Pressemitteilung

8. November 2016

 

Alexander Gauland: Nominierung Merkels ist Stück aus dem Tollhaus

 

Der Vorstand der Brandenburger CDU hat Angela Merkel einstimmig für die Wiederwahl zur CDU-Chefin auf dem Bundesparteitag im Dezember in Essen nominiert.

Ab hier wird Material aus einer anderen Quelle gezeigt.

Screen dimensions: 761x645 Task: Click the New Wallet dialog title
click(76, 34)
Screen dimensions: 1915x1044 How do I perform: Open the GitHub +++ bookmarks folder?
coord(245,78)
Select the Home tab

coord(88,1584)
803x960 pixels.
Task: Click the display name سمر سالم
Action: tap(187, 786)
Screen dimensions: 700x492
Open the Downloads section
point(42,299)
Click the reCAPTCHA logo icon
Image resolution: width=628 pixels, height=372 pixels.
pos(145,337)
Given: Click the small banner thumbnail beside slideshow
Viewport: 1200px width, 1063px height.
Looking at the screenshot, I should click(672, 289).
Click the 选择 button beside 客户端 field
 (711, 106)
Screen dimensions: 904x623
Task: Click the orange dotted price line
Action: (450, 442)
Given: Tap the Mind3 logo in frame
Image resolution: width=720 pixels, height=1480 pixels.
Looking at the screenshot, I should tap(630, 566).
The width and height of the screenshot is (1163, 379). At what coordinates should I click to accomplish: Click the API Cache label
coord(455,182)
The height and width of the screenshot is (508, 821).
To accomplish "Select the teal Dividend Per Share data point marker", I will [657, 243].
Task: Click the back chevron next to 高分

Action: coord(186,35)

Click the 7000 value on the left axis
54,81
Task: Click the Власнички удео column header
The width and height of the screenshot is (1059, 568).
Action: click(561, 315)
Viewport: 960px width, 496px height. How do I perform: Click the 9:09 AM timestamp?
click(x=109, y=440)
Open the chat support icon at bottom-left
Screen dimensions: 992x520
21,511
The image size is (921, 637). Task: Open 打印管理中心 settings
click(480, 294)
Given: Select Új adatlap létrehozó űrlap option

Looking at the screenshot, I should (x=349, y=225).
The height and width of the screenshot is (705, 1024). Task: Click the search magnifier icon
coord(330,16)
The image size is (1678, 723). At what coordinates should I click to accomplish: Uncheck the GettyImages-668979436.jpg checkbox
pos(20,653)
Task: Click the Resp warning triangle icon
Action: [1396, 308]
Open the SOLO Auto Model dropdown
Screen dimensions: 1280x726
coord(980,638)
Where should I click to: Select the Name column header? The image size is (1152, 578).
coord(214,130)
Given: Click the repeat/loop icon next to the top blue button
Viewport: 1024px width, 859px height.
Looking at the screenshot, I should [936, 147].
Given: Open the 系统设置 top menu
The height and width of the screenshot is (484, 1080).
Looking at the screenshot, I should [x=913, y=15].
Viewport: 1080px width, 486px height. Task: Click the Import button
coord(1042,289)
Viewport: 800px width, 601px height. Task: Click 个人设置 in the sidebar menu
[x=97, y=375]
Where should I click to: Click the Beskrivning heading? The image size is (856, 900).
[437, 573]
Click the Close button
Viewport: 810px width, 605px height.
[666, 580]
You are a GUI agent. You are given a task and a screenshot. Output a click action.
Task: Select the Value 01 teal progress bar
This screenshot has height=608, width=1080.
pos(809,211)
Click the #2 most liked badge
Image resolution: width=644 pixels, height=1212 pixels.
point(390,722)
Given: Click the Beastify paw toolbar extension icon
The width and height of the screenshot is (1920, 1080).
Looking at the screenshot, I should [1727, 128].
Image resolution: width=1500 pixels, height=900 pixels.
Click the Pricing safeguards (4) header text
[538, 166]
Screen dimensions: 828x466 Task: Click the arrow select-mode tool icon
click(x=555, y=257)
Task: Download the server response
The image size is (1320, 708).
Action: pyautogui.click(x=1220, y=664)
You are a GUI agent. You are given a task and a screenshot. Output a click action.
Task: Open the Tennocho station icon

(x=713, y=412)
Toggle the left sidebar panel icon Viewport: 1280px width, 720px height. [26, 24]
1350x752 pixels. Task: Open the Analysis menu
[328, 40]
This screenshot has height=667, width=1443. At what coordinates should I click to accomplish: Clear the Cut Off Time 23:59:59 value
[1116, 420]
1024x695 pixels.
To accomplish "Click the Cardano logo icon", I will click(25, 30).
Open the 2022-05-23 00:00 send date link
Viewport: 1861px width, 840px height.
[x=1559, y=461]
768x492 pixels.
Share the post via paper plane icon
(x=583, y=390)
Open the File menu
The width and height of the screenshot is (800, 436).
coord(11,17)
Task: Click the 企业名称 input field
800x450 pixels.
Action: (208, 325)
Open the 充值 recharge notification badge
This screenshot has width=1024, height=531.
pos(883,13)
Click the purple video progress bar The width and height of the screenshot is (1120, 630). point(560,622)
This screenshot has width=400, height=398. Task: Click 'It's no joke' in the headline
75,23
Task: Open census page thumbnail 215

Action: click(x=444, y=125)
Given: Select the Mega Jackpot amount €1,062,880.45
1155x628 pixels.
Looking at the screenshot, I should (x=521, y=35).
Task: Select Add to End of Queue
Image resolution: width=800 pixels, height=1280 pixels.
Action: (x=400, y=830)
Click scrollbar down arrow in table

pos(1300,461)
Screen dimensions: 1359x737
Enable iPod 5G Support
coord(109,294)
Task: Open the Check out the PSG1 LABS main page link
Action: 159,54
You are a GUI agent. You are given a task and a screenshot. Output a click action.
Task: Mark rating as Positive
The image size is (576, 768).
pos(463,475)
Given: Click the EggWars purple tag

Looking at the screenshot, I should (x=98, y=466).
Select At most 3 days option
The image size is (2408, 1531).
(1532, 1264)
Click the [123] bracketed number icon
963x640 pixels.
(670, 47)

Dazu teilt der Vorsitzende der AfD-Fraktion im Brandenburgischen Landtag, Alexander Gauland, mit:

„Es ist angesichts des verantwortungslosen Handelns der Kanzlerin in der Flüchtlingskrise ein Stück aus dem Tollhaus, dass CDU-Landeschef Ingo Senftleben als Begründung für die Nominierung Merkels ausgerechnet ihren angeblichen „Weitblick“ und ihr „überlegtes Handeln“ lobt. Die Menschen in Brandenburg und ganz Deutschland müssen sich tagtäglich mit den Folgen der von Merkel selbstherrlich beschlossenen Grenzöffnung herumschlagen und die Brandenburger CDU tut so, als wäre nichts gewesen. Der Wunsch Senftlebens, Merkel möge im kommenden Jahr erneut als Kanzlerin kandidieren, ist für viele Bürger ein Albtraum.“

„Dass Merkels Nominierung auch noch einstimmig erfolgt ist, zeigt mir, dass in der Brandenburger CDU offenbar jeglicher Widerspruchsgeist erloschen ist. In einer lebendigen Partei hätte es zumindest eine Diskussion über die fatale Rolle Merkels in der Flüchtlingskrise gegeben. Aber die Brandenburger CDU, die in den Umfragen bereits hinter die AfD zurückgefallen ist, scheint fest entschlossen, gemeinsam mit der wankenden Kanzlerin den Weg in die Bedeutungslosigkeit zu gehen. Wir werden sie nicht aufhalten“, bekräftigte Gauland.